──────── Text extract

Forum Nachhaltige Geldanlagen (FNG), the sustainable investment forum for Germany, Austria and Switzerland, has teamed up with Swiss Sustainable Finance (SSF), a new body founded two years ago, to compile the latest FNG report on the region’s sustainable investment industry.
Responsible Investor first reported in May 2014 that alongside FNG’s Swiss arm, a second sustainable finance lobby group for Switzerland specifically would be created.
The result was SSF, which was created in part because of a feeling among financial institutions in the Francophone part of Switzerland that they were underrepresented by the FNG.
Sabine Döbeli resigned her post as a Deputy Head at FNG, in charge of Switzerland, to become the SSF’s Managing Director.
Döbeli was later replaced by Patrick Wirth, leading Berlin-based FNG to insist that it would continue to cover the Swiss market.

────────────────

◆ **Your goal**
Answer these from the text on sustainable investment groups:
1. Which body did FNG team up with to compile its latest report?
2. In what month and year did Responsible Investor first report that a second lobby group for Switzerland would be created?
3. Who replaced Sabine Döbeli?
The records that come next are separate material and have no connection to the text on sustainable investment groups.

──────── Information supplied

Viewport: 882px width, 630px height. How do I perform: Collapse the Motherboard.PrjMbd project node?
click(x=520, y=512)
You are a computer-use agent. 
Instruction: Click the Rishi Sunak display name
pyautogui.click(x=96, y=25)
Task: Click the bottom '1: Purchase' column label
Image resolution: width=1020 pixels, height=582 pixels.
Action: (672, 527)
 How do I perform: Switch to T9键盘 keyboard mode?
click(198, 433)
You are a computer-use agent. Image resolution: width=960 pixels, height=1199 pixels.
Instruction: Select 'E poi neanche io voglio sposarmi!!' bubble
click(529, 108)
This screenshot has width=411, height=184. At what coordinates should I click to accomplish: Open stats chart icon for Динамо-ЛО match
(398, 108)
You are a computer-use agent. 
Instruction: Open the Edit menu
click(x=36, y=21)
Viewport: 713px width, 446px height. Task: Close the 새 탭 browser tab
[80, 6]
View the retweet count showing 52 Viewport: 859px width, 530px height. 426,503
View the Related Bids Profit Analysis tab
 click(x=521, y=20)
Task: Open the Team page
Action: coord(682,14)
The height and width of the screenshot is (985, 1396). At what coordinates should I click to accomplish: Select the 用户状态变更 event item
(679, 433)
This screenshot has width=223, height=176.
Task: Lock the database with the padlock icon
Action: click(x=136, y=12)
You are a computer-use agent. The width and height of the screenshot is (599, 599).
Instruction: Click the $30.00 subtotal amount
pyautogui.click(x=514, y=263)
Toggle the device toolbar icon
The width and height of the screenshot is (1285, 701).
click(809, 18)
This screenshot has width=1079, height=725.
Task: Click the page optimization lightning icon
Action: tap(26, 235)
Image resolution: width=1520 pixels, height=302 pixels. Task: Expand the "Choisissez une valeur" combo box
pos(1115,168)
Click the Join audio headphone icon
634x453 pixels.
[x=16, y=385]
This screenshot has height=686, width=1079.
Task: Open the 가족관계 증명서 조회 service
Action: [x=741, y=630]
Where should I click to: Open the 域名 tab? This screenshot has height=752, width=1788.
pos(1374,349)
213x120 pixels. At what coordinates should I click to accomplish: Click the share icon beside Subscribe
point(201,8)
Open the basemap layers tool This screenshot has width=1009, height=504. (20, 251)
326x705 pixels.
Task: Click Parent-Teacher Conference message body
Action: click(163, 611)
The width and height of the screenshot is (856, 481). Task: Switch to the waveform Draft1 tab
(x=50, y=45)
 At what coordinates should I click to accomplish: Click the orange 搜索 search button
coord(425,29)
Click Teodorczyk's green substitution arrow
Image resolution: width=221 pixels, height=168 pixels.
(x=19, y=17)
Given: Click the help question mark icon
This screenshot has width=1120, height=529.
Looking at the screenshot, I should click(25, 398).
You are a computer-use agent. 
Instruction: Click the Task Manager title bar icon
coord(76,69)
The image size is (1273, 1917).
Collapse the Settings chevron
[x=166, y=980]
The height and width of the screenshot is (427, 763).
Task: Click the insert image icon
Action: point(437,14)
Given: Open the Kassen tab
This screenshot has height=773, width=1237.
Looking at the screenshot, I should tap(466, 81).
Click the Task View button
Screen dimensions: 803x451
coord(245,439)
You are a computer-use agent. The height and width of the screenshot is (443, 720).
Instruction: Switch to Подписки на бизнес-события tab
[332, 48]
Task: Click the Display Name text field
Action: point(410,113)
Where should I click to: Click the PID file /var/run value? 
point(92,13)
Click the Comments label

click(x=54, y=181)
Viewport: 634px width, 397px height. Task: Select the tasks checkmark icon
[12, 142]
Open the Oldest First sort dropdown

────────────────

◆ **Correct response**
1. Swiss Sustainable Finance (SSF)
2. May 2014
3. Patrick Wirth